* **EXERCISE GOAL**: Retype every entry exactly, character for character.

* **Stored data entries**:

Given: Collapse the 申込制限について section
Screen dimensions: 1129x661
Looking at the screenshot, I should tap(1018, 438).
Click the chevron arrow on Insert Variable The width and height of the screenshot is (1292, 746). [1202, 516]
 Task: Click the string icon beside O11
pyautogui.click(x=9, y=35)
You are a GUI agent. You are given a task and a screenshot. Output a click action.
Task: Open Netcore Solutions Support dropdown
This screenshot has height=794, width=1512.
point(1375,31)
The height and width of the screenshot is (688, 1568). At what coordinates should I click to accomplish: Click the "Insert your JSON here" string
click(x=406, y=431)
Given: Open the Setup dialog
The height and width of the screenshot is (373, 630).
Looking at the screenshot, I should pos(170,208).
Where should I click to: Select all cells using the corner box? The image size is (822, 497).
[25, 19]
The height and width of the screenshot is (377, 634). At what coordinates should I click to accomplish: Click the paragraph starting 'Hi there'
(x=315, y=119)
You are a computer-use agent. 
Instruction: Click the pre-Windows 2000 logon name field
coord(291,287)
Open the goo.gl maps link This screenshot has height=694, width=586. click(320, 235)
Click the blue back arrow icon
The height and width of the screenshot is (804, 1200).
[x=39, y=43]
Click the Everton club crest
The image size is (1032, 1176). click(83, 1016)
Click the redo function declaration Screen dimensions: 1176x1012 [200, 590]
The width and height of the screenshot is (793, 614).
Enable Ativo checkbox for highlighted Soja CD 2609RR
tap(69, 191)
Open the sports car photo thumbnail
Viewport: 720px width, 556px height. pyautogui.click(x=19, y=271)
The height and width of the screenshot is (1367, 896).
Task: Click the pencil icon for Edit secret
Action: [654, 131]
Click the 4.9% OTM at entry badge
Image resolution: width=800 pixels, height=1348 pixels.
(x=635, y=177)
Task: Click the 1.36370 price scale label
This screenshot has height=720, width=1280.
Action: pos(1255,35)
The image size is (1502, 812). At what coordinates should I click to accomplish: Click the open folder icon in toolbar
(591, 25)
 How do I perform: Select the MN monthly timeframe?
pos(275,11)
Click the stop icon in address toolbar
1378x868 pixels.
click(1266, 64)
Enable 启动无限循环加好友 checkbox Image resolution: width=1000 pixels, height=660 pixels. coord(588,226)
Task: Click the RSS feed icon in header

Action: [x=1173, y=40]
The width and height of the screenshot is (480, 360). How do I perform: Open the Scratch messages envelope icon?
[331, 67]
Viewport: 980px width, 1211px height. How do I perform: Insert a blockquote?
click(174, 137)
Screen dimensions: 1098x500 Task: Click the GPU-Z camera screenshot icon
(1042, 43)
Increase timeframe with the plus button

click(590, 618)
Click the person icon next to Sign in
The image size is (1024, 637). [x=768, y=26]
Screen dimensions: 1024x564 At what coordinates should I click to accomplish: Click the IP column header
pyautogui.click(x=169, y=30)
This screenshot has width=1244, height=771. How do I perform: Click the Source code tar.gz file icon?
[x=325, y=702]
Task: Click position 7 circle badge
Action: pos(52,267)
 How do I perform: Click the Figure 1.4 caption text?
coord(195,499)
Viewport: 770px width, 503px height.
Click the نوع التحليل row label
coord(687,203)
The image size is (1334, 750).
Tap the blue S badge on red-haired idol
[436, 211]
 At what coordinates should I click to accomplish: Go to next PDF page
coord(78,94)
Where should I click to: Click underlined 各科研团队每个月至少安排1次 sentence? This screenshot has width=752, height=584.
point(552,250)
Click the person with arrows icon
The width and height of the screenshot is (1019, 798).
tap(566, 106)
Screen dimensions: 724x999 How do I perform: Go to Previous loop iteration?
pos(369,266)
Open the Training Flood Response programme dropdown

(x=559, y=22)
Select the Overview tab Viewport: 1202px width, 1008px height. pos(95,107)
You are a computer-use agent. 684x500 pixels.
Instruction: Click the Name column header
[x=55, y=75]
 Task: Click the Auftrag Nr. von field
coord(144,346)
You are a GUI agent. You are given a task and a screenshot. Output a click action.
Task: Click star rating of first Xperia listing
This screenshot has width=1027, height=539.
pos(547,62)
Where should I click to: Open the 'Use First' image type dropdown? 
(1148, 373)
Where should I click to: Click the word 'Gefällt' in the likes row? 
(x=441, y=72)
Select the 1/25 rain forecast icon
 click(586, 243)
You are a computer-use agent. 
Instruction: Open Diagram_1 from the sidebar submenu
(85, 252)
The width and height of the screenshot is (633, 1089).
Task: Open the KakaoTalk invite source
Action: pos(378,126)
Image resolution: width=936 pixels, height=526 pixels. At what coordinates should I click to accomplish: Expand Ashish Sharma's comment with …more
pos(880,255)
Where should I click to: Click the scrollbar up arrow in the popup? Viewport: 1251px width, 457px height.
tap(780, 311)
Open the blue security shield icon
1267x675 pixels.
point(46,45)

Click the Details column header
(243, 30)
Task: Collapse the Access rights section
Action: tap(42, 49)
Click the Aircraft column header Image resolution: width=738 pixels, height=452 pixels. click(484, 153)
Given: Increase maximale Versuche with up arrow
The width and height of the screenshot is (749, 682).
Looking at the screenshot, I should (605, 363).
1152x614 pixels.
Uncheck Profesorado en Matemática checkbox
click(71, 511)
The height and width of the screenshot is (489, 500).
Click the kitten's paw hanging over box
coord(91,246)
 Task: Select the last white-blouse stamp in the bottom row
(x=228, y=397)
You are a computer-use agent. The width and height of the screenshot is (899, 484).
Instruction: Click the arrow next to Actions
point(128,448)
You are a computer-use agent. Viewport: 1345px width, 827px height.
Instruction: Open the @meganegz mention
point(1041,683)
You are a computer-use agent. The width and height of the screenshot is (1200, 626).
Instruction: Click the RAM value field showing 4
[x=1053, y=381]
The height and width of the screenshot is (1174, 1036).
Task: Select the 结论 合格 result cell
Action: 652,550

* **TASK SOLUTION**:
Given: Collapse the 申込制限について section
Screen dimensions: 1129x661
Looking at the screenshot, I should tap(1018, 438).
Click the chevron arrow on Insert Variable The width and height of the screenshot is (1292, 746). [1202, 516]
 Task: Click the string icon beside O11
pyautogui.click(x=9, y=35)
You are a GUI agent. You are given a task and a screenshot. Output a click action.
Task: Open Netcore Solutions Support dropdown
This screenshot has height=794, width=1512.
point(1375,31)
The height and width of the screenshot is (688, 1568). At what coordinates should I click to accomplish: Click the "Insert your JSON here" string
click(x=406, y=431)
Given: Open the Setup dialog
The height and width of the screenshot is (373, 630).
Looking at the screenshot, I should pos(170,208).
Where should I click to: Select all cells using the corner box? The image size is (822, 497).
[25, 19]
The height and width of the screenshot is (377, 634). At what coordinates should I click to accomplish: Click the paragraph starting 'Hi there'
(x=315, y=119)
You are a computer-use agent. 
Instruction: Click the pre-Windows 2000 logon name field
coord(291,287)
Open the goo.gl maps link This screenshot has height=694, width=586. click(320, 235)
Click the blue back arrow icon
The height and width of the screenshot is (804, 1200).
[x=39, y=43]
Click the Everton club crest
The image size is (1032, 1176). click(83, 1016)
Click the redo function declaration Screen dimensions: 1176x1012 [200, 590]
The width and height of the screenshot is (793, 614).
Enable Ativo checkbox for highlighted Soja CD 2609RR
tap(69, 191)
Open the sports car photo thumbnail
Viewport: 720px width, 556px height. pyautogui.click(x=19, y=271)
The height and width of the screenshot is (1367, 896).
Task: Click the pencil icon for Edit secret
Action: [654, 131]
Click the 4.9% OTM at entry badge
Image resolution: width=800 pixels, height=1348 pixels.
(x=635, y=177)
Task: Click the 1.36370 price scale label
This screenshot has height=720, width=1280.
Action: pos(1255,35)
The image size is (1502, 812). At what coordinates should I click to accomplish: Click the open folder icon in toolbar
(591, 25)
 How do I perform: Select the MN monthly timeframe?
pos(275,11)
Click the stop icon in address toolbar
1378x868 pixels.
click(1266, 64)
Enable 启动无限循环加好友 checkbox Image resolution: width=1000 pixels, height=660 pixels. coord(588,226)
Task: Click the RSS feed icon in header

Action: [x=1173, y=40]
The width and height of the screenshot is (480, 360). How do I perform: Open the Scratch messages envelope icon?
[331, 67]
Viewport: 980px width, 1211px height. How do I perform: Insert a blockquote?
click(174, 137)
Screen dimensions: 1098x500 Task: Click the GPU-Z camera screenshot icon
(1042, 43)
Increase timeframe with the plus button

click(590, 618)
Click the person icon next to Sign in
The image size is (1024, 637). [x=768, y=26]
Screen dimensions: 1024x564 At what coordinates should I click to accomplish: Click the IP column header
pyautogui.click(x=169, y=30)
This screenshot has width=1244, height=771. How do I perform: Click the Source code tar.gz file icon?
[x=325, y=702]
Task: Click position 7 circle badge
Action: pos(52,267)
 How do I perform: Click the Figure 1.4 caption text?
coord(195,499)
Viewport: 770px width, 503px height.
Click the نوع التحليل row label
coord(687,203)
The image size is (1334, 750).
Tap the blue S badge on red-haired idol
[436, 211]
 At what coordinates should I click to accomplish: Go to next PDF page
coord(78,94)
Where should I click to: Click underlined 各科研团队每个月至少安排1次 sentence? This screenshot has width=752, height=584.
point(552,250)
Click the person with arrows icon
The width and height of the screenshot is (1019, 798).
tap(566, 106)
Screen dimensions: 724x999 How do I perform: Go to Previous loop iteration?
pos(369,266)
Open the Training Flood Response programme dropdown

(x=559, y=22)
Select the Overview tab Viewport: 1202px width, 1008px height. pos(95,107)
You are a computer-use agent. 684x500 pixels.
Instruction: Click the Name column header
[x=55, y=75]
 Task: Click the Auftrag Nr. von field
coord(144,346)
You are a GUI agent. You are given a task and a screenshot. Output a click action.
Task: Click star rating of first Xperia listing
This screenshot has width=1027, height=539.
pos(547,62)
Where should I click to: Open the 'Use First' image type dropdown? 
(1148, 373)
Where should I click to: Click the word 'Gefällt' in the likes row? 
(x=441, y=72)
Select the 1/25 rain forecast icon
 click(586, 243)
You are a computer-use agent. 
Instruction: Open Diagram_1 from the sidebar submenu
(85, 252)
The width and height of the screenshot is (633, 1089).
Task: Open the KakaoTalk invite source
Action: pos(378,126)
Image resolution: width=936 pixels, height=526 pixels. At what coordinates should I click to accomplish: Expand Ashish Sharma's comment with …more
pos(880,255)
Where should I click to: Click the scrollbar up arrow in the popup? Viewport: 1251px width, 457px height.
tap(780, 311)
Open the blue security shield icon
1267x675 pixels.
point(46,45)

Click the Details column header
(243, 30)
Task: Collapse the Access rights section
Action: tap(42, 49)
Click the Aircraft column header Image resolution: width=738 pixels, height=452 pixels. click(484, 153)
Given: Increase maximale Versuche with up arrow
The width and height of the screenshot is (749, 682).
Looking at the screenshot, I should (605, 363).
1152x614 pixels.
Uncheck Profesorado en Matemática checkbox
click(71, 511)
The height and width of the screenshot is (489, 500).
Click the kitten's paw hanging over box
coord(91,246)
 Task: Select the last white-blouse stamp in the bottom row
(x=228, y=397)
You are a computer-use agent. The width and height of the screenshot is (899, 484).
Instruction: Click the arrow next to Actions
point(128,448)
You are a computer-use agent. Viewport: 1345px width, 827px height.
Instruction: Open the @meganegz mention
point(1041,683)
You are a computer-use agent. The width and height of the screenshot is (1200, 626).
Instruction: Click the RAM value field showing 4
[x=1053, y=381]
The height and width of the screenshot is (1174, 1036).
Task: Select the 结论 合格 result cell
Action: 652,550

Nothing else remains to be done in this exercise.